Die Akten seien nicht nur illegal, sondern offenbar auch im Geheimen geführt worden: „Für einen der erfassten Menschen habe ich unlängst ein Auskunftsersuchen gestellt, weil er wissen wollte, was bei der Polizei über ihn gespeichert ist“, berichtet der Anwalt. „In der Antwort wurden diese Unterlagen mit keiner Silbe erwähnt.“
Die Göttinger Polizei gibt zu den Vorgängen keinerlei Stellungnahme ab. In der Ermittlungsakte aber findet sich die Aussage des Chefs der Staatsschutzabteilung. Es habe diese ausufernde Schnüffelei nie gegeben, behauptet der Kommissariatsleiter.

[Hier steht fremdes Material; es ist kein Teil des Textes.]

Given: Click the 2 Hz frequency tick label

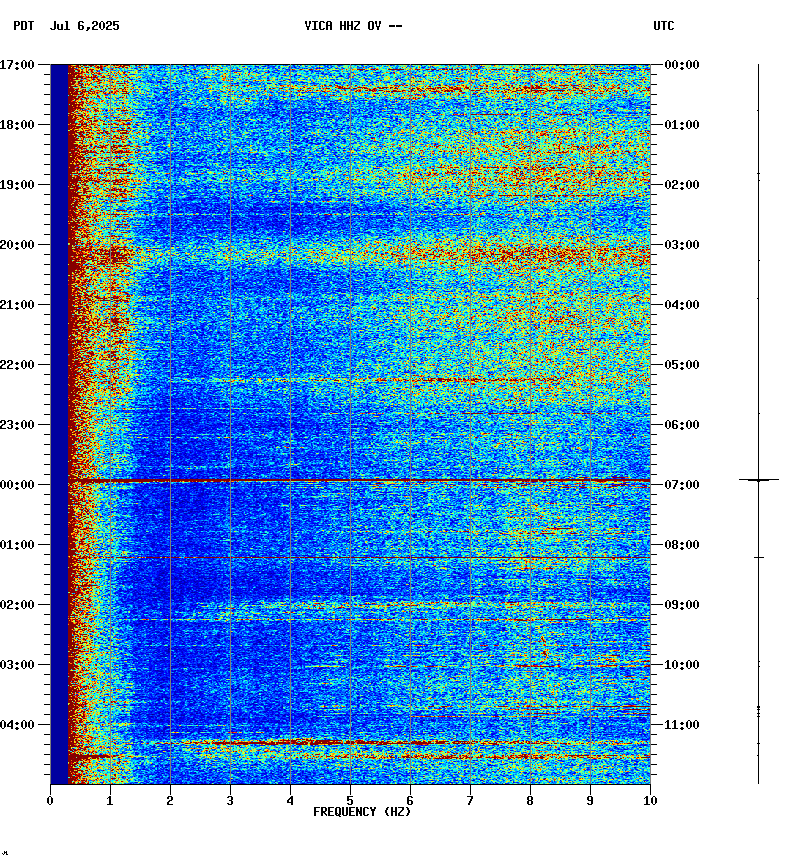Looking at the screenshot, I should click(x=170, y=800).
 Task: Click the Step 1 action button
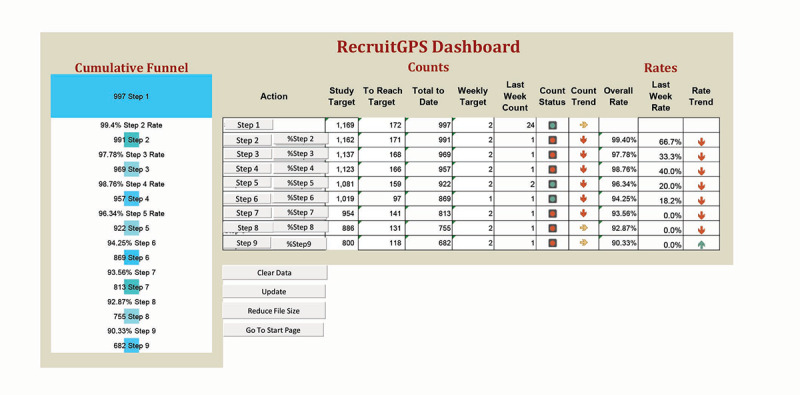tap(248, 125)
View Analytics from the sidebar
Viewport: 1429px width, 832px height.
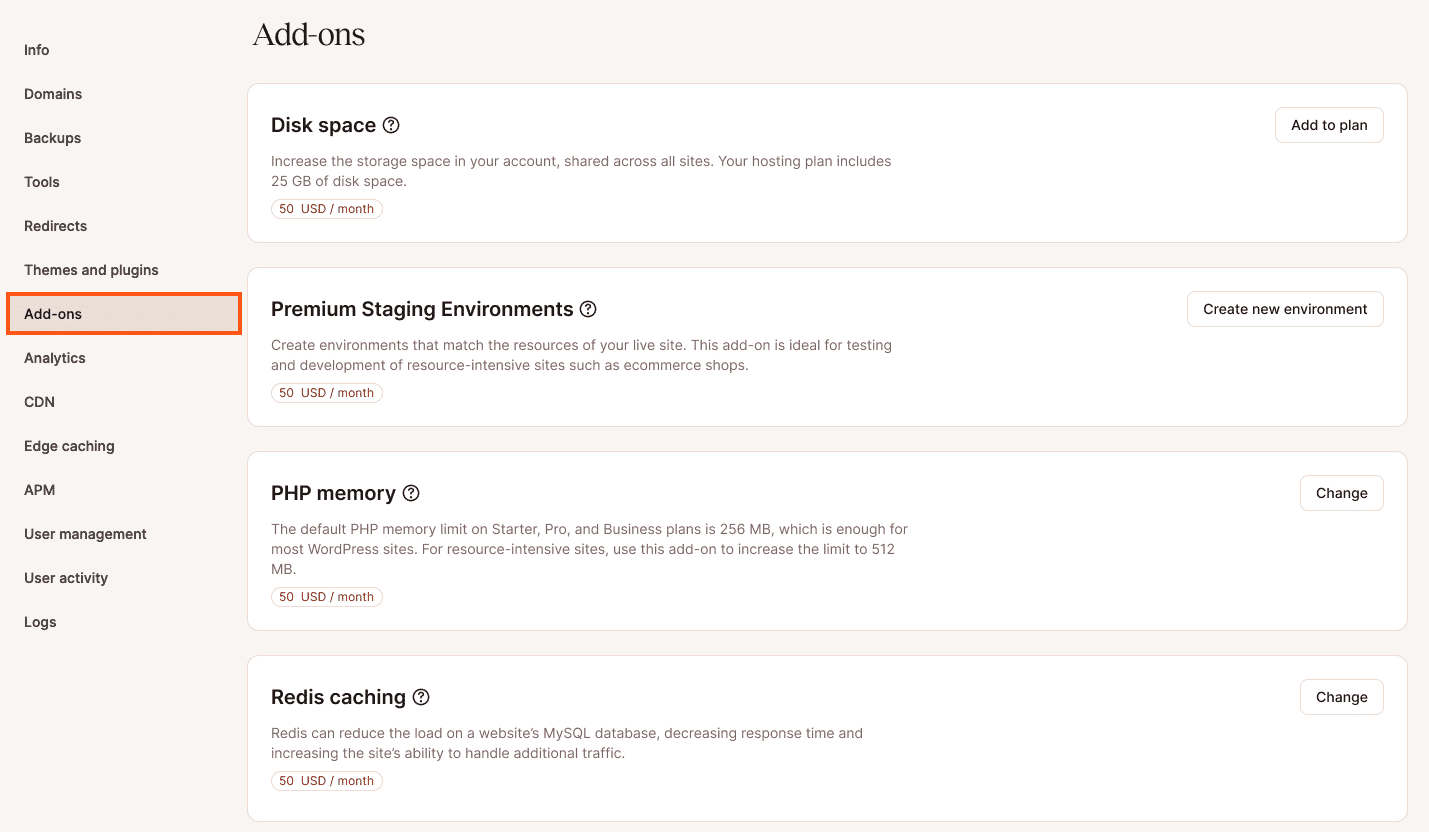click(x=55, y=358)
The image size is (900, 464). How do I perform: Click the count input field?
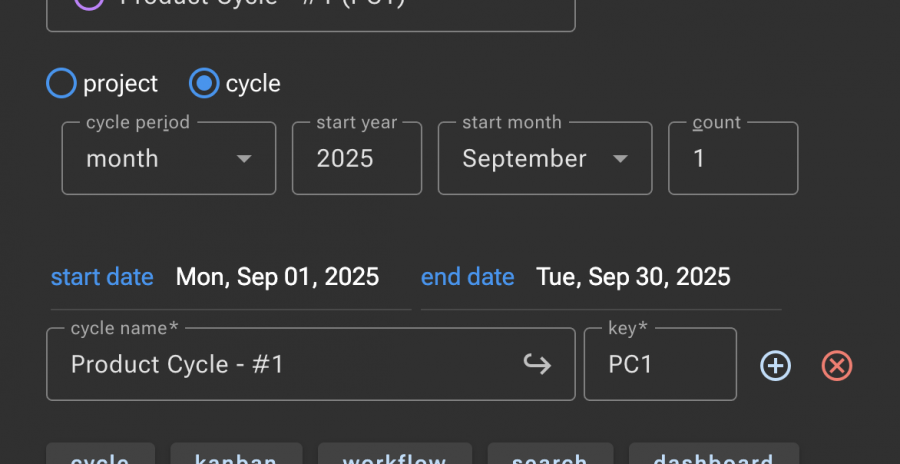[x=732, y=159]
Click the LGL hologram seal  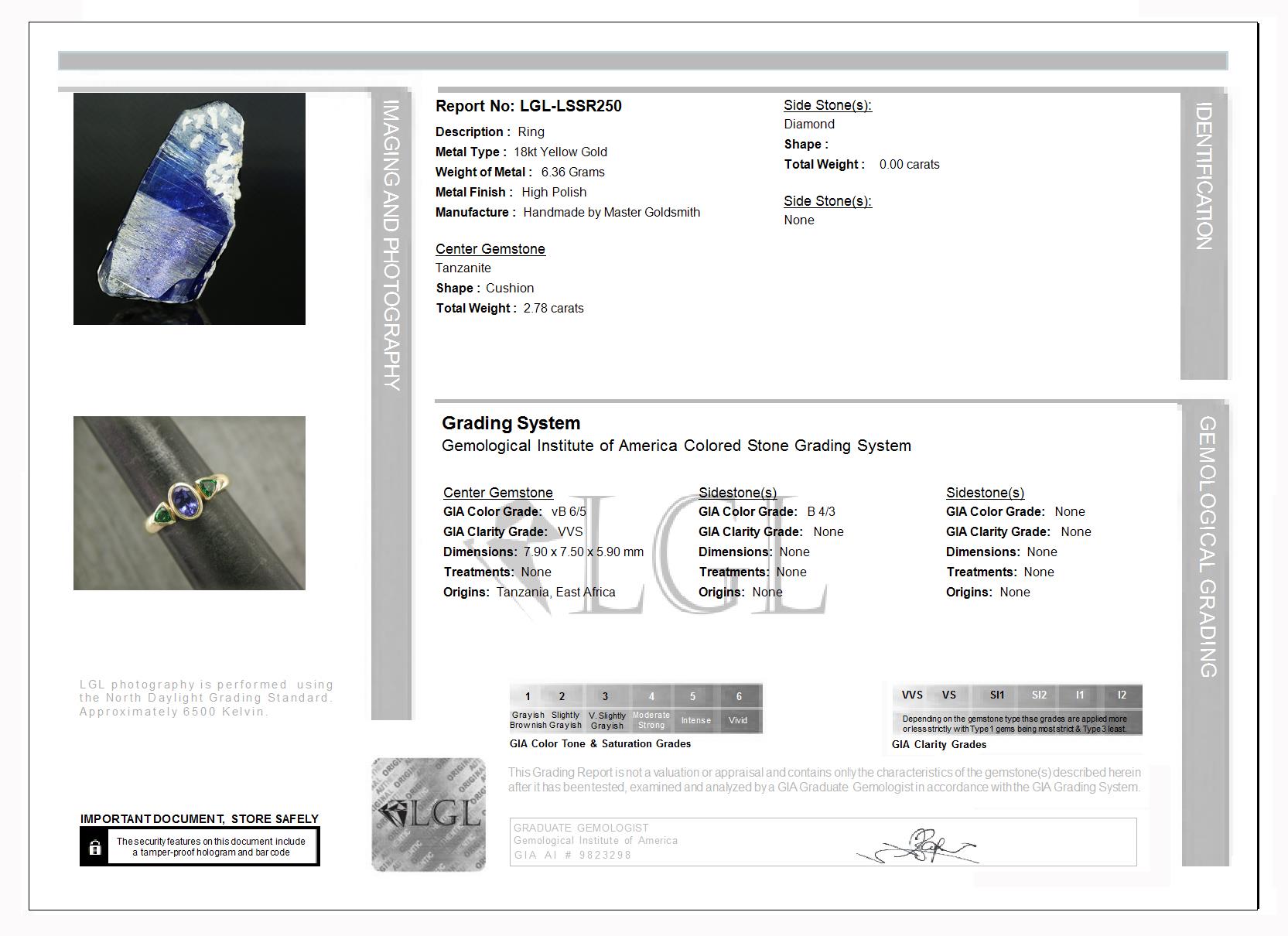pyautogui.click(x=429, y=815)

Das war allerdings, bevor das Haus seines ehemaligen Mitarbeiters durchsucht und die Belege sichergestellt worden waren.
Ermittler werfen dem Hinweisgeber Erpressung vor
Nun werfen die Ermittler dem pensionierten Polizisten versuchte Nötigung oder gar Erpressung vor – in dem Ermittlungsverfahren, das eingeleitet wurde, nachdem der Polizist sich vertrauensvoll unter anderem an einen Beamten des niedersächsischen Innenministeriums und an den Präsidenten des niedersächsischen Landeskriminalamts (LKA) gewandt hatte.
Der pensionierte Polizist soll, teilt die Göttinger Staatsanwaltschaft auf Anfrage schriftlich mit, „angedroht haben, dass er vertrauliche Unterlagen des Staatsschutzkommissariats veröffentlichen werde, wenn er nicht rückwirkend auf den Dienstposten eines Kriminalhauptkommissars befördert werde“. Außerdem bestehe der Verdacht des „Verwahrungsbruchs“: Der Beschuldigte habe dienstliche Unterlagen „an sich genommen und damit der dienstlichen Verfügung entzogen“, heißt es in der Mitteilung der Staatsanwaltschaft.

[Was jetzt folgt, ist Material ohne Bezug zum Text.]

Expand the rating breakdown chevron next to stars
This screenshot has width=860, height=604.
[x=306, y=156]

Rechtsanwalt Christian Woldmann aus Hamburg, der den Ex-Polizisten zusammen mit seinem Göttinger Kollegen Adam vertritt, hält diese Vorwürfe für haarsträubend. Sein Mandant habe bis heute immer nur intern gegen das Datensammeln protestiert. Dass er nun zwei Jahre nach seiner Pensionierung den unterstellten Erpressungsversuch gestartet haben soll, sei barer Unsinn. Und wie man Akten der polizeilichen Verfügung entziehen könne, indem man sie fotografiert oder kopiert, das bleibe das Geheimnis der Staatsanwaltschaft.